Slovakia’s economy has boomed and living standards have risen sharply since it joined the European Union in 2004, but many Slovaks say their country lags western Europe in the fight against corruption.
Other countries in the region including Romania and Hungary have also seen large anti-government protests in recent months.
Tuesday’s demonstration in Bratislava, one of the largest since Fico took power in 2012, largely targeted Interior Minister Robert Kalinak, who has resisted pressure to step down over his business relations with real estate developer Ladislav Basternak, who is being investigated over possible tax fraud.
Kalinak has said he bought a 17 percent stake in one of the companies belonging to the developer. Both he and Basternak have denied any wrongdoing.
Critics argue that Kalinak remaining as interior minister prevents an independent investigation into the tax issue. Fico himself also lives in a rented apartment owned by Basternak in central Bratislava.
“As a new father, I want my son to grow up in a country where he can live decently and without making compromises with moral values,” said Matej Matus, 35, one of around 5,000 protesters gathered in central Bratislava.
PRESIDENT SAYS ‘SPEAK UP’
Slovak President Andrej Kiska, a rival of Fico, has thrown his support behind the protesters and urged Kalinak to quit.
“If we remain silent nothing will change, therefore I challenge people to speak if they see something happening that isn’t right,” Kiska said this week.
Fico did not reply to emailed questions on Tuesday. He backed Kalinak last year when the minister first faced protests demanding his resignation.
The protesters also called on Tuesday for the publication of the results of an investigation into links between leading centre-right politicians and businessmen first revealed in 2011 that has not yet been closed.
They demanded a fresh probe into decades-old crimes pardoned under amnesties granted by former prime minister Vladimir Meciar to his secret service chief and 12 others for the 1995 kidnapping of the then-president’s son. Lawmakers cancelled those pardons this month after 84,000 signed the largest online petition in Slovakia’s history demanding action.
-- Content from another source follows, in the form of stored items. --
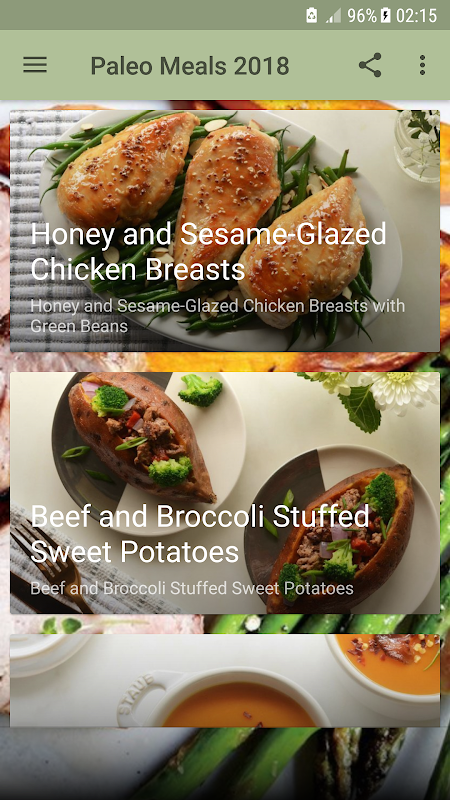Tap the Staub soup bowl image
The height and width of the screenshot is (800, 450).
(219, 698)
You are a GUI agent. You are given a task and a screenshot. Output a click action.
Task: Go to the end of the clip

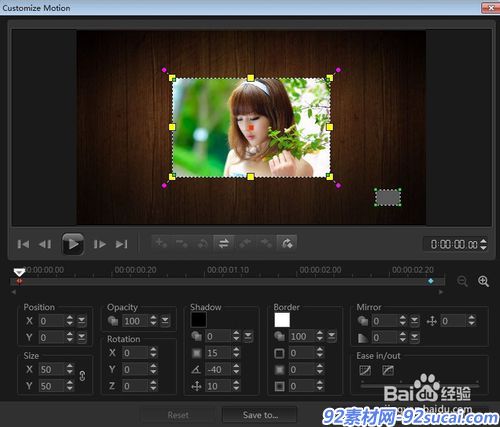point(121,244)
Fico’s leftist SMER party won a second term in last year’s election, but lost its parliamentary majority. Rising public anger with traditional parties led to the far-right People’s Party-Our Slovakia group winning its first parliamentary seats.
The government has stepped up anti-corruption efforts recently, introducing a 35 percent tax on dividends from companies in tax havens and banning firms with unclear ownership from doing business with the state.
Slovakia ranked 54th among 176 countries in Transparency International’s 2016 corruption perception index.